It took me till yesterday’s Great Pension Transfer Debate to properly understand the strength of our personal financial advisory profession. Nearly 250 IFAs gave up a day to learn and share experience advising clients about their defined benefit rights. The feedback I got as chair was that this was not a wasted day; the feedback I give as chair is that this was an enlightenment for me (and I suspect many of my colleagues on the corporate side of the fence).
The success of the conference suggests that the organically created days like this one, are more valued than events dominated by a house view of a sponsor. There was no IFA trade body, no corporate marketing team and no product placement in solid eight hours of debate.
That said, this needed Royal London (who paid for the sound and vision), Aberdeen who helped out on premises , lang cat who organised the support before and on the day and First Actuarial who did the teas and biscuits!
But the spontaneous cheers at the end of the day were for one man, Al Rush @raf_ifa whose idea was this and who had the enthusiasm, friendship and spirit to bring us all to the table. Al’s told me he wants no reward for the day, all that I can give him is the thanks he deserves
No quiet event!
I chaired the day which was a wonderful privilege! The job was a doddle as not one of the presentations was weak and many quite outstanding. My favourite was Gregg McClymont’s – delivered from a soapbox in the break-out area to delegates queuing or eating their lunch. I sense that Gregg felt he struggled, he certainly had a lot of external noise to get over, but he delivered as is he was at the despatch box at the Commons!
If Gregg had to contend with extraneous noise, others had to deal with an audience that took little for granted. Well done John Ralfe for not giving an inch in his barmy views! John’s refusal to concede an equity premium is a marvel to behold, his “equity magic beans” a joy!
Things were no quieter on the web. The event’s hashtag #pensiondebate spent the whole day trending on twitter and much of the afternoon at #2. It dislodged everything but #heatwaveuk !
Heatwave – phew what a scorcher!
I admire the stoicism of the audience- the room was naturally ventilated but had no air-conditioning. The energy on stage was matched by a barrage of questions that greeted each new speaker. Each session was a debate and the panel session at the end , was a marvel! Eugene, Al Cunningham and Gill Cardy led but there seemed hardly a person in the room who had not made a personal contribution in one of the best sessions of the day.
Particular thanks go to Alan Smith and Rory Percival who created the foundations for the day with two measured and thoughtful sessions on the actuarial basis for CETV valuations and the current developments at the FCA.
This is not to downplay the showcase contributions by Abraham and Gregg Davies on sustainability and behaviouralism.
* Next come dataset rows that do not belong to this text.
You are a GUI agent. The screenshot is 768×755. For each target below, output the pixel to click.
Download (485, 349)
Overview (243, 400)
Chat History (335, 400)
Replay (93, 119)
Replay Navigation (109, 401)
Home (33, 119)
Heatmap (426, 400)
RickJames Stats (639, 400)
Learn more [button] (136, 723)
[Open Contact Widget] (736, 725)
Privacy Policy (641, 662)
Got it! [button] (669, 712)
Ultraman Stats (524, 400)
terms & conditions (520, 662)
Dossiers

But they would not have had the freedom to be brilliant without the platform developed earlier.
Michelle Cracknell delivered a beautifully poised session on external perceptions of advisors , using audio clips and posted comments from “customers” outside the bubble. As an ex-IFA and current actuary, Michelle is the real deal and probably carries more affection and respect than any other pension civil servant. Talking of which it was good to see the DWP spending the day with us – most appreciated!
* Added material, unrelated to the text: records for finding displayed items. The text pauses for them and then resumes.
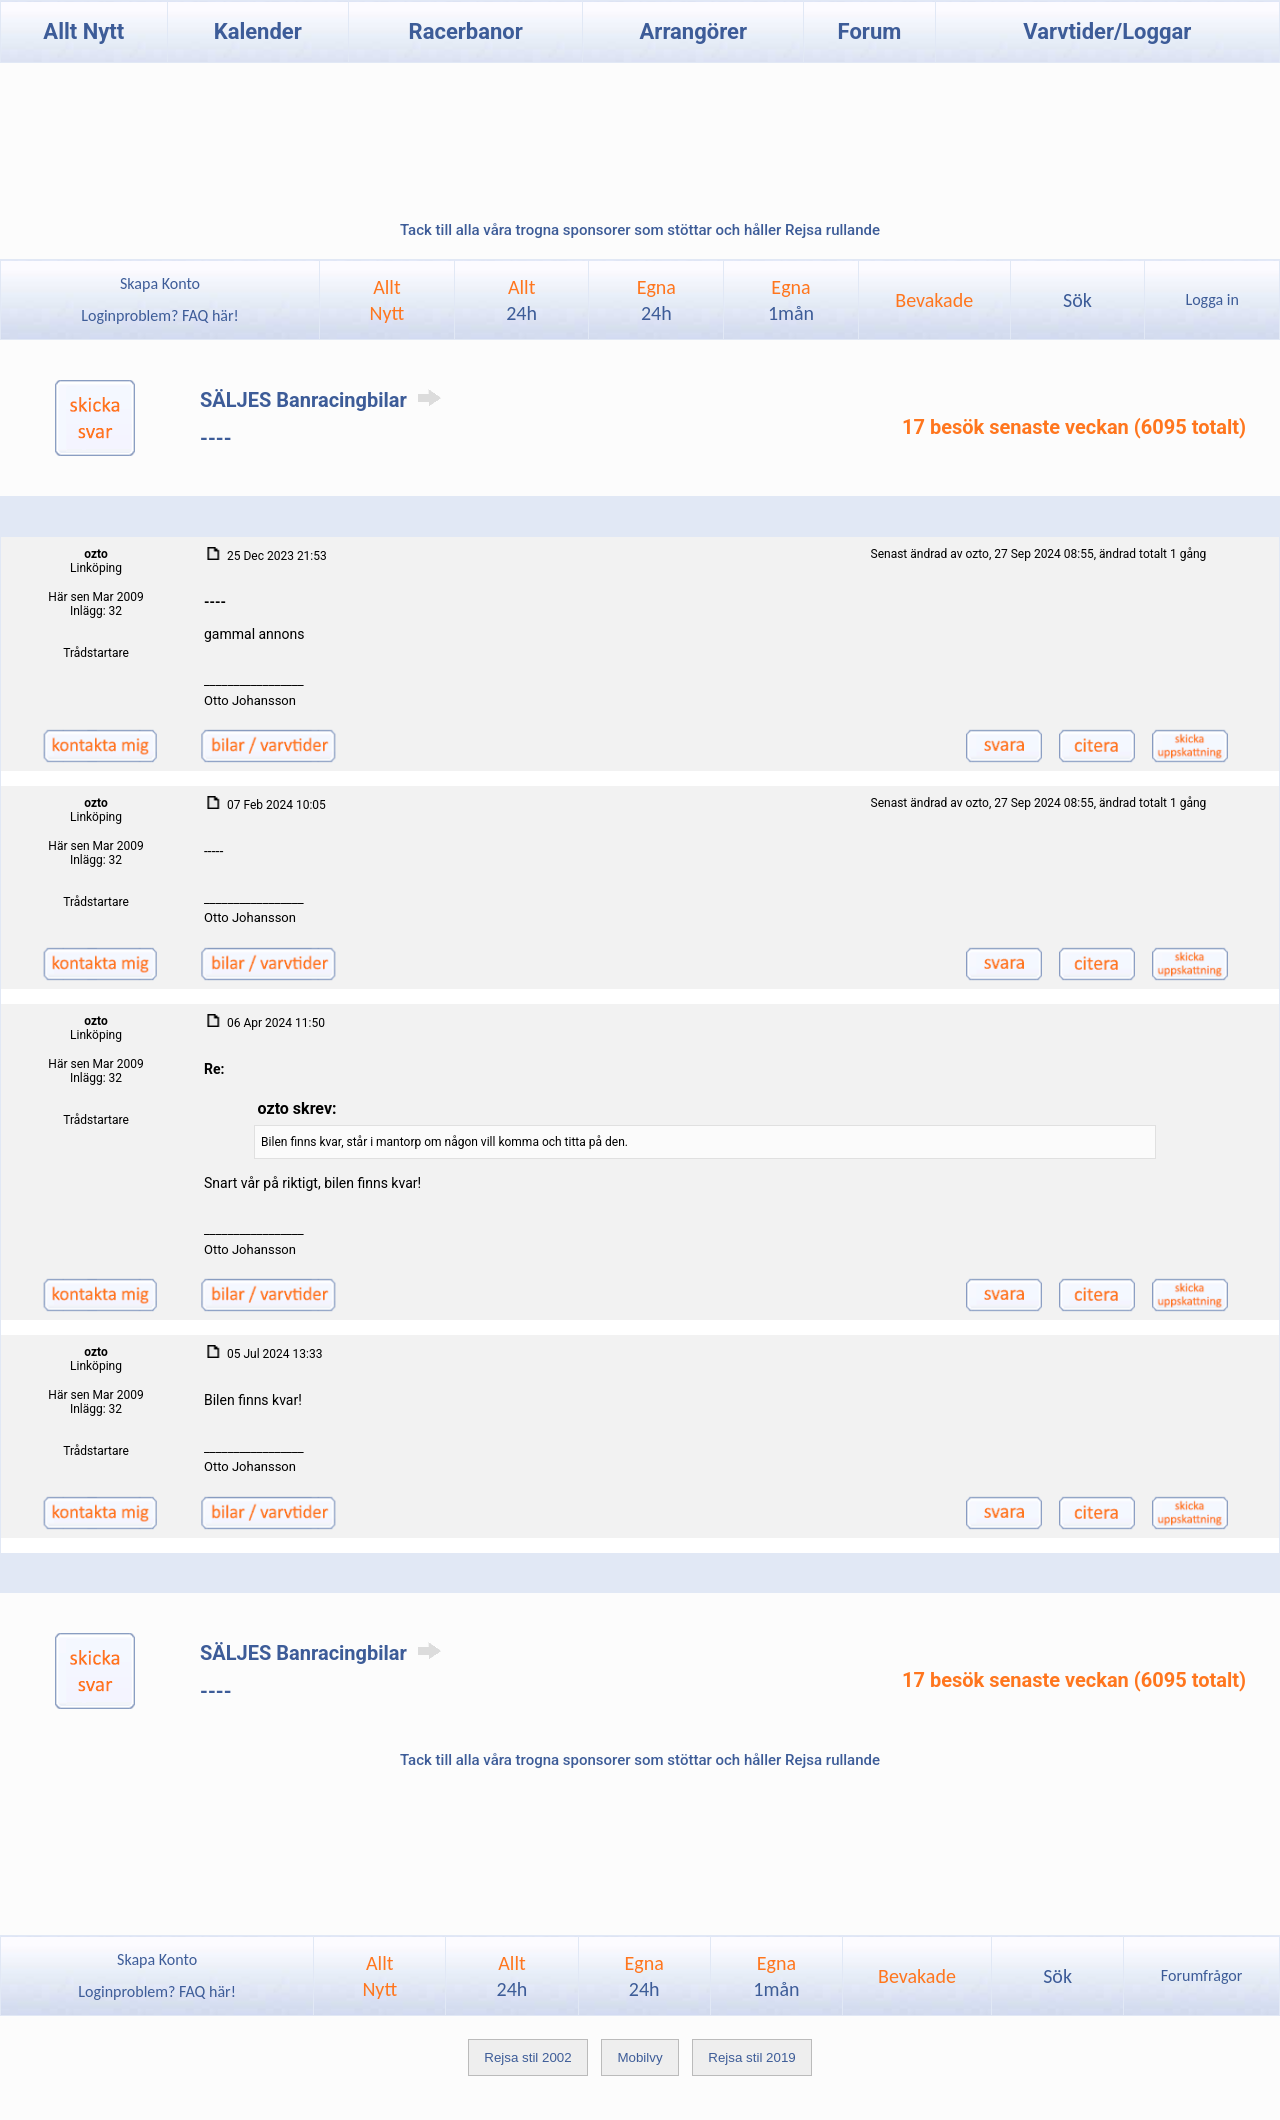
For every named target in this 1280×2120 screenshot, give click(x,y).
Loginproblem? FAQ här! (160, 315)
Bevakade (934, 300)
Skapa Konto (160, 283)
I sat next to Steve Webb in the afternoon , before and after his session. He spoke for 20 minutes and took questions for 40 – how we miss him in parliament.
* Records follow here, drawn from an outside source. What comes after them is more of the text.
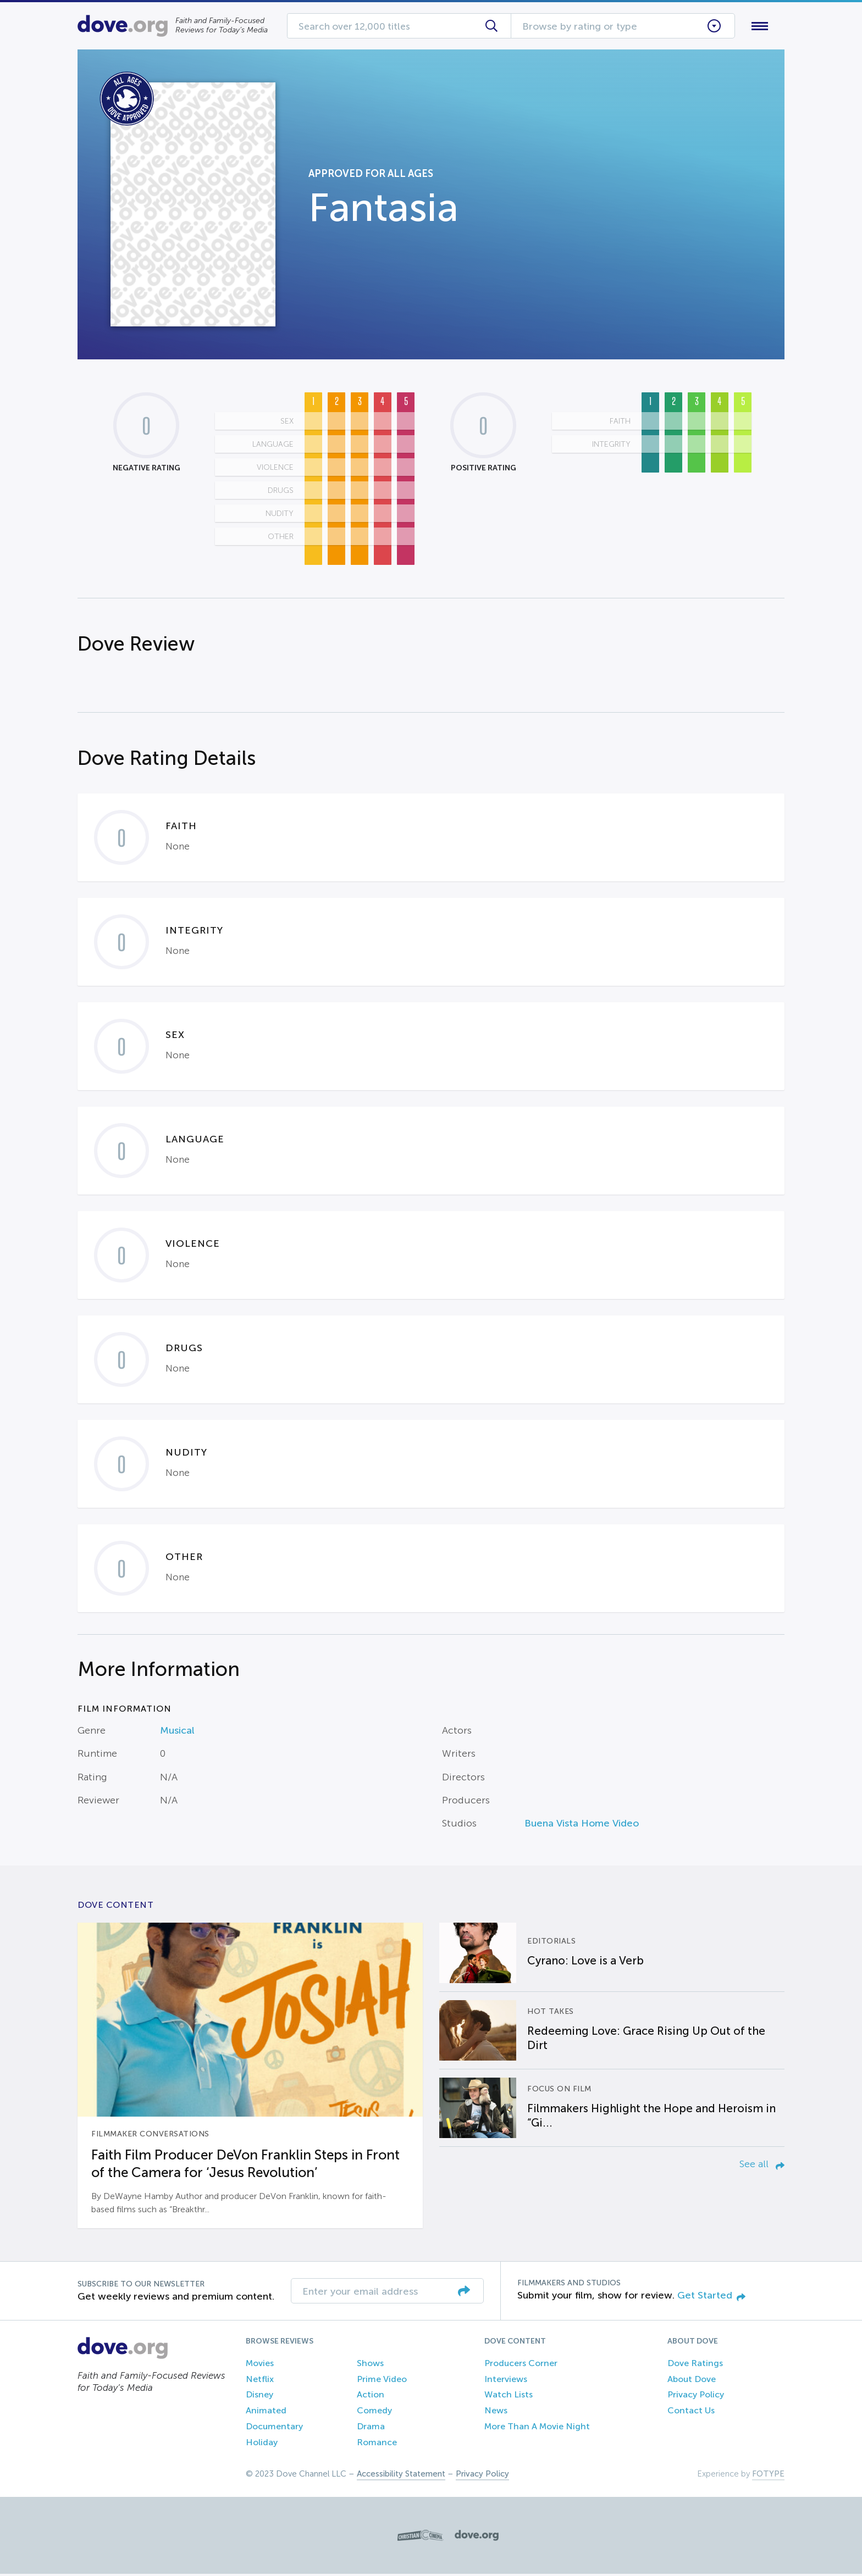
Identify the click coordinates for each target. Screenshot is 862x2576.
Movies (260, 2365)
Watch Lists (508, 2397)
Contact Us (691, 2413)
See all (761, 2166)
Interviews (505, 2381)
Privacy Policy (695, 2397)
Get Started (711, 2297)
His big idea is to offer partial transfers. He has the support of First Actuarial – overtly given on the day by Alan Smith.
It is up to organisations such as First Actuarial to convey to Trustees the value to members of a flexible approach where part of a defined benefit pension can be taken as pension, and part released to be drawn-down more flexibly.
This isn’t quite Webb’s wonder, the idea has been knocking around for a couple of years, but this is the first time I have heard it explained in the context of financial planning and it gets my support to. It needs a Steve Webb to take this forward. Let’s hope that the new Ministerial team at the DWP get to hear of it.
To happen , we need tPR’s support and that needs a general consent that partial CETVs can be accommodated into scheme rules and easily administrated. Nothing suggests we need new legislation, just a new approach!
The post RDR IFA
There may be less IFAs, but those who have survived the RDR are prospering. The car-park wasn’t full of swank, you couldn’t imagine the majority of the audience swilling whisky in the club-house. This was a deadly serious day when everyone got stuck in.
I was hugely impressed with what I saw and look forward to revivals of the energy and spirit that brought so many good people together.
I had started my day grieving at the insanity of religious hate crimes but finished it travelling home with Fiona Tait, now of Intelligent Pensions. She embodies the new spirit of diversity, responsibility and capability that underpinned this conference. We wish Intelligent Pensions well as it reorganises its offering.